A new study suggests the polar bear species may be four million years old.


Thomas Niedermueller

Polar Bears have seen climate change before. According to a new genetic study on the white-coated arctic mammal, the polar bear species might be upwards of four million years old. 

Webb Miller of Pennsylvania State University, along with a group of researchers, set out for the task of finding out just how old the species is to hopefully help them understand how the bears might have survived before. In a study published in Proceedings of the National Academy of Science, Miller said there is no guarantee that polar bears will make it through climate change this time. 
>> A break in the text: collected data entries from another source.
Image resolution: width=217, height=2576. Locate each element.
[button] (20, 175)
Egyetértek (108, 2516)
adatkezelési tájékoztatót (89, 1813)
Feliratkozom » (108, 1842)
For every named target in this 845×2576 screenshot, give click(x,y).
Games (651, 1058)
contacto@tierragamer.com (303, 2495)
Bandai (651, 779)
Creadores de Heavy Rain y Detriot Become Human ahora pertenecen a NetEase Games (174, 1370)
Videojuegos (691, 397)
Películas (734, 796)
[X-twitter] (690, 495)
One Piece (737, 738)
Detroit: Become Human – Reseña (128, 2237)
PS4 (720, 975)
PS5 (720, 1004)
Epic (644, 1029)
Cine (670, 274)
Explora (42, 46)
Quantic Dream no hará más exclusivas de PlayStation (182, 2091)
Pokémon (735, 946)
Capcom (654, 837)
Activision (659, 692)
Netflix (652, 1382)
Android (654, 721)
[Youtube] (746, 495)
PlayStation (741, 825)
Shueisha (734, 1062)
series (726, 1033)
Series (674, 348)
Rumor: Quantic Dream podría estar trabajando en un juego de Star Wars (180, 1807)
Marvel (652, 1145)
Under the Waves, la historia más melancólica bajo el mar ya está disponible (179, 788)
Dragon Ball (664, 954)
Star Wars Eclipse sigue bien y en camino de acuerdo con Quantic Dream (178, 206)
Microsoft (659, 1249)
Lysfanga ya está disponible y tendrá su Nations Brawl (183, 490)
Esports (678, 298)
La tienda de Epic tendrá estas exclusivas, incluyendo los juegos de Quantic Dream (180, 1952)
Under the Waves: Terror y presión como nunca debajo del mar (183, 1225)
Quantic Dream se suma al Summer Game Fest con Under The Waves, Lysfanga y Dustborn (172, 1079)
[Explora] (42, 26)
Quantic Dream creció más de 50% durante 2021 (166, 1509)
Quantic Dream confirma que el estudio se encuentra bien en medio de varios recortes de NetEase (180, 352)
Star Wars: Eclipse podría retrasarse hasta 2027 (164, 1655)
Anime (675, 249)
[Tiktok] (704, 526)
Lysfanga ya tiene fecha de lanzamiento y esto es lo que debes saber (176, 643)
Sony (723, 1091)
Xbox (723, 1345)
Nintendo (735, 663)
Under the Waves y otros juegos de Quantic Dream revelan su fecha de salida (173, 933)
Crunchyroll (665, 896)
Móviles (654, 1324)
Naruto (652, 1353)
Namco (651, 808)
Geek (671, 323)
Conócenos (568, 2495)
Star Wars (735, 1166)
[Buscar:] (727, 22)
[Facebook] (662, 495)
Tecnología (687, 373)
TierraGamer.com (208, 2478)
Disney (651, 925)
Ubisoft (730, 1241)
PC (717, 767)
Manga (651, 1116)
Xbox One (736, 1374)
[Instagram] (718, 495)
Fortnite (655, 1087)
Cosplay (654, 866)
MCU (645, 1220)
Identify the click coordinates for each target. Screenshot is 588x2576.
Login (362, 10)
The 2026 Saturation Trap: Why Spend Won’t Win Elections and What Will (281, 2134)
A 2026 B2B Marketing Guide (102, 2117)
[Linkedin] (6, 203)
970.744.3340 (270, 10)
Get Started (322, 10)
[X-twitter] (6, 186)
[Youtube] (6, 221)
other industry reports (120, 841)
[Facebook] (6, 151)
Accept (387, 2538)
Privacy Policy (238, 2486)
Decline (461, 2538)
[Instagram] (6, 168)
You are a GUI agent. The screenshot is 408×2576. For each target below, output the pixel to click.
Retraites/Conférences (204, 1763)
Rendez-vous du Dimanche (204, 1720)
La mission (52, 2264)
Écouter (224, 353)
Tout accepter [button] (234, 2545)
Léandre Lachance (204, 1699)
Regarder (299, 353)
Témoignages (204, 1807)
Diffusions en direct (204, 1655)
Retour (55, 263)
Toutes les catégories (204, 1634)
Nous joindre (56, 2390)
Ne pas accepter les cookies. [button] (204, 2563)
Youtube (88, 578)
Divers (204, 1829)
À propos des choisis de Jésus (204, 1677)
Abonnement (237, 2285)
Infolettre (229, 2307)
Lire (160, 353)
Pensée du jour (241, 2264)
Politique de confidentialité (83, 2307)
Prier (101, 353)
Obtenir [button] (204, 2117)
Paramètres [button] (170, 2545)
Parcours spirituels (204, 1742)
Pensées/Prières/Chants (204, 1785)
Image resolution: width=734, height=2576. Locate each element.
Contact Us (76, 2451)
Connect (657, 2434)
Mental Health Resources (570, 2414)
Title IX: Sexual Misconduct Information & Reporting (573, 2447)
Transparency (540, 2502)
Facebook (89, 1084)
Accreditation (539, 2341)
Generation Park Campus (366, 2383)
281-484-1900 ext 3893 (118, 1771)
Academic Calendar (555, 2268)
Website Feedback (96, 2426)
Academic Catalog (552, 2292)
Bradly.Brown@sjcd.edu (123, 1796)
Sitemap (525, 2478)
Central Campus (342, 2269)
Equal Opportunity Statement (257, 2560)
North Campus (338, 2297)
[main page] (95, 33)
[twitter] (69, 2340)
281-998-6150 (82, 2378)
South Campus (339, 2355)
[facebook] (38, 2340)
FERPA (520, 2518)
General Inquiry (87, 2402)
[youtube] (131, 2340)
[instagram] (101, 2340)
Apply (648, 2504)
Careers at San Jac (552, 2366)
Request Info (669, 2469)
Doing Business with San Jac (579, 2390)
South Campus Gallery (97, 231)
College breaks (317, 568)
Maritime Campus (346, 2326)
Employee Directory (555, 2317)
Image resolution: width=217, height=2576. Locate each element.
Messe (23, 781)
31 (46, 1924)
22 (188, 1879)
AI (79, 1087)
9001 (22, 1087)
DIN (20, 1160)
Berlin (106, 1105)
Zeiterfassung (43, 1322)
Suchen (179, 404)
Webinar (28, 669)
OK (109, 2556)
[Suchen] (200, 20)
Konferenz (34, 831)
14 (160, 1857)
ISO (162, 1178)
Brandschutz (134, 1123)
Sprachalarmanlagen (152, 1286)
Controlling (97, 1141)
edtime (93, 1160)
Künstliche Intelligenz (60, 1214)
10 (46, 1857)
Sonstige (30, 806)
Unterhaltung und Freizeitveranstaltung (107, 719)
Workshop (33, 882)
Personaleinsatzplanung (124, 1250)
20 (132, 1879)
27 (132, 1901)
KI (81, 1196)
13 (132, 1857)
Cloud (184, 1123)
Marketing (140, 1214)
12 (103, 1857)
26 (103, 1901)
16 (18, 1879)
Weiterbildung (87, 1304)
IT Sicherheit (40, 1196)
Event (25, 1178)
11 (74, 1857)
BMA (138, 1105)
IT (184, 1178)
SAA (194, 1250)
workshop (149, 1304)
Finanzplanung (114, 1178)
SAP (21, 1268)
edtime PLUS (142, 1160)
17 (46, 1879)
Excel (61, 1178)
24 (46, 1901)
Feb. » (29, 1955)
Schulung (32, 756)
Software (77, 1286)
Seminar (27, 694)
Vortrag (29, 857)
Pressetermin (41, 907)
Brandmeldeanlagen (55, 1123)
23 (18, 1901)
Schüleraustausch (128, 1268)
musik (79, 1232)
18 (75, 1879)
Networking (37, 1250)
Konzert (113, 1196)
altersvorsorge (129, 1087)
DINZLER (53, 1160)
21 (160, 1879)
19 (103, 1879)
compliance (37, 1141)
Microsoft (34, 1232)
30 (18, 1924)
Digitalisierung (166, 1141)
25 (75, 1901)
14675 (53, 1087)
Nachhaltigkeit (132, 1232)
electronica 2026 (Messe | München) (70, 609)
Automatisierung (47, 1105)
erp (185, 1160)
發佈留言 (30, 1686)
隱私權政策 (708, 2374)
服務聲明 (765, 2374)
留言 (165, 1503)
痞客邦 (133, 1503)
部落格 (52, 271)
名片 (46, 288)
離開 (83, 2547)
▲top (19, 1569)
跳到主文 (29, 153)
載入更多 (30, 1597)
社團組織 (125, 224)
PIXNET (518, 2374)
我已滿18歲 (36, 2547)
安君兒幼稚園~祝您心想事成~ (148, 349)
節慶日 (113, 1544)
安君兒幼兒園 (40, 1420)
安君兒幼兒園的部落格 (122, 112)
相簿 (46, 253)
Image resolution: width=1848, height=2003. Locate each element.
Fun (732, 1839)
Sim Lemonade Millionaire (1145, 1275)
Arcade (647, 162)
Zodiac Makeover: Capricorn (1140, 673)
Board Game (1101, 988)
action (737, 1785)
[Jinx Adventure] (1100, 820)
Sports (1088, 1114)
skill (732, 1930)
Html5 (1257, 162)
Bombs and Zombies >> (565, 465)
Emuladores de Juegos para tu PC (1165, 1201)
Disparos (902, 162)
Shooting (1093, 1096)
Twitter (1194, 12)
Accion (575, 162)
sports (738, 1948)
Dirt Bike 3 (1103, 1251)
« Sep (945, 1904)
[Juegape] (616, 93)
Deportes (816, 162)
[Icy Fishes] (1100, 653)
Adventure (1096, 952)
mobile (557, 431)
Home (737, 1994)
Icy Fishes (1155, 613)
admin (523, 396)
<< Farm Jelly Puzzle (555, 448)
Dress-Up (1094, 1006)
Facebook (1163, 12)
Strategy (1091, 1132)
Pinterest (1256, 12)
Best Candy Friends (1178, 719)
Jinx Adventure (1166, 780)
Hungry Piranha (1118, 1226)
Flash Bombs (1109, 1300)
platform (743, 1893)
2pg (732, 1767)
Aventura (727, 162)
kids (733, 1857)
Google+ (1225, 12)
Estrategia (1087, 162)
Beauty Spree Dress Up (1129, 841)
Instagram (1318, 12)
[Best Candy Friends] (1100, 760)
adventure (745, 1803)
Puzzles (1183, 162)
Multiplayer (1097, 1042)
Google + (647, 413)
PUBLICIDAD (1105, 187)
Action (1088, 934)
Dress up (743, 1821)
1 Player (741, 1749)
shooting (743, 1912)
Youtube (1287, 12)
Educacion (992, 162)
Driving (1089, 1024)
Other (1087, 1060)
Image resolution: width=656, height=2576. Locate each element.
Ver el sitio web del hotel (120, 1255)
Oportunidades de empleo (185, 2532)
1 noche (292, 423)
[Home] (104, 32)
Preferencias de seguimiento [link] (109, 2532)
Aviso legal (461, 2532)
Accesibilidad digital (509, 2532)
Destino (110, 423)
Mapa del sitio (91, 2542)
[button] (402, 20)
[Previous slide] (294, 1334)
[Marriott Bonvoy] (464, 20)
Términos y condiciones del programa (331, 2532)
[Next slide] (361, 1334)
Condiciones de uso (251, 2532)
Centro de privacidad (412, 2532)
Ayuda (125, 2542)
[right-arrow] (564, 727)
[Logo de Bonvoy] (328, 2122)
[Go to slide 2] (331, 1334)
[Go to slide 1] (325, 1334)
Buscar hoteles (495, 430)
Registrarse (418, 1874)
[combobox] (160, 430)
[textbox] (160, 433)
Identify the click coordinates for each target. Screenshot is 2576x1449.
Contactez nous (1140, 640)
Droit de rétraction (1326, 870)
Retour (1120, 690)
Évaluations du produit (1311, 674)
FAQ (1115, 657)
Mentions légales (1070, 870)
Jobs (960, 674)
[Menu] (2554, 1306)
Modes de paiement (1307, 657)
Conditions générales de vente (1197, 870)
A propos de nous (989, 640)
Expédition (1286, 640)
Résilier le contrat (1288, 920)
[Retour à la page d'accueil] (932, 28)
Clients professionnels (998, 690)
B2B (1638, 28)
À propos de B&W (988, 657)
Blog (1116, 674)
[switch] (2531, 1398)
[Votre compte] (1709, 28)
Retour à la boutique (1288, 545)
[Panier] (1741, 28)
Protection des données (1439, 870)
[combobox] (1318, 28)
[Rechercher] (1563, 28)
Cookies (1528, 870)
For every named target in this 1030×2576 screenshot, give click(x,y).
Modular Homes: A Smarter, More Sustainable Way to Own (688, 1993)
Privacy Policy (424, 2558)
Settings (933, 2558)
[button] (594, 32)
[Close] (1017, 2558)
Miller noted that polar bears were likely able to survive other drastic climate changes because of their genetic diversity. He also told Scientific American that the bears are facing unprecedented threats such as heavy metal pollution accumulating in the Arctic. 

The group produced simulations of how the polar bear's DNA changed over time. Their findings suggest that the polar bear populations rose and fell with the temperature, according to Science News. After thriving during cooler times between 800,000 and 600,000 years ago, the bears, "seem to have suffered a genetic bottleneck and crashed after a warmer period that started about 420,000 years ago," Science News noted.

Charlotte Lindqvist of the University at Buffalo, told The New York Times, that during these times of warming, polar bears would often breed with brown bears who moved north during warming, potentially helping the species to survive the rising temperatures. 

The authors of the study suggested that there may be more inbreeding ahead for brown bears and polar bears, giving the polar bears a fighting chance against climate change.